__TASK TO COMPLETE__
The answer must consist of the records below, repeated exactly.

(Stored items from a collection)
★ ★ ★ ★

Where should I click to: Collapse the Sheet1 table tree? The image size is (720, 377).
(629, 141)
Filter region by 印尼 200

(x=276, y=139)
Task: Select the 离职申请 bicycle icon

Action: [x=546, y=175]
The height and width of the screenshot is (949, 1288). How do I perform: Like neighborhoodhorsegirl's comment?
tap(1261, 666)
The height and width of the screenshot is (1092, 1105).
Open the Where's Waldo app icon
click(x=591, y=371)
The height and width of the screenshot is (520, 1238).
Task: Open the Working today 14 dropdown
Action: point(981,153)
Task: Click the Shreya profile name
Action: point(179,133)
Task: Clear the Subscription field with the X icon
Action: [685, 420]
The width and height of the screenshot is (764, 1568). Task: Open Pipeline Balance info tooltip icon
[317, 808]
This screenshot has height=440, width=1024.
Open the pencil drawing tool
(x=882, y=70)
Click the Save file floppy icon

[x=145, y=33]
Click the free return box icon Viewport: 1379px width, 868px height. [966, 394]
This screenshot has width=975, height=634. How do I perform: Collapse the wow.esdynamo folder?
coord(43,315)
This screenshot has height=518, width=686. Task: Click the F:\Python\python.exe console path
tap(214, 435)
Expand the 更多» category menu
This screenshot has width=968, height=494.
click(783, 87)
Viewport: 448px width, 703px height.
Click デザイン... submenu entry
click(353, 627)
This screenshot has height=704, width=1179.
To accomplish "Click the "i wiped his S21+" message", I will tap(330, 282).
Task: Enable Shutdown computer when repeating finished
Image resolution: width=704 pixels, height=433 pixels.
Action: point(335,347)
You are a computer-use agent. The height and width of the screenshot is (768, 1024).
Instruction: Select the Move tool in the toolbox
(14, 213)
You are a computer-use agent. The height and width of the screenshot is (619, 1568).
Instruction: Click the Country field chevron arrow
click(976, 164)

★ ★ ★ ★

__SOLUTION TO THE PROBLEM__
Where should I click to: Collapse the Sheet1 table tree? The image size is (720, 377).
(629, 141)
Filter region by 印尼 200

(x=276, y=139)
Task: Select the 离职申请 bicycle icon

Action: [x=546, y=175]
The height and width of the screenshot is (949, 1288). How do I perform: Like neighborhoodhorsegirl's comment?
tap(1261, 666)
The height and width of the screenshot is (1092, 1105).
Open the Where's Waldo app icon
click(x=591, y=371)
The height and width of the screenshot is (520, 1238).
Task: Open the Working today 14 dropdown
Action: point(981,153)
Task: Click the Shreya profile name
Action: point(179,133)
Task: Clear the Subscription field with the X icon
Action: [685, 420]
The width and height of the screenshot is (764, 1568). Task: Open Pipeline Balance info tooltip icon
[317, 808]
This screenshot has height=440, width=1024.
Open the pencil drawing tool
(x=882, y=70)
Click the Save file floppy icon

[x=145, y=33]
Click the free return box icon Viewport: 1379px width, 868px height. [966, 394]
This screenshot has width=975, height=634. How do I perform: Collapse the wow.esdynamo folder?
coord(43,315)
This screenshot has height=518, width=686. Task: Click the F:\Python\python.exe console path
tap(214, 435)
Expand the 更多» category menu
This screenshot has width=968, height=494.
click(783, 87)
Viewport: 448px width, 703px height.
Click デザイン... submenu entry
click(353, 627)
This screenshot has height=704, width=1179.
To accomplish "Click the "i wiped his S21+" message", I will tap(330, 282).
Task: Enable Shutdown computer when repeating finished
Image resolution: width=704 pixels, height=433 pixels.
Action: point(335,347)
You are a computer-use agent. The height and width of the screenshot is (768, 1024).
Instruction: Select the Move tool in the toolbox
(14, 213)
You are a computer-use agent. The height and width of the screenshot is (619, 1568).
Instruction: Click the Country field chevron arrow
click(976, 164)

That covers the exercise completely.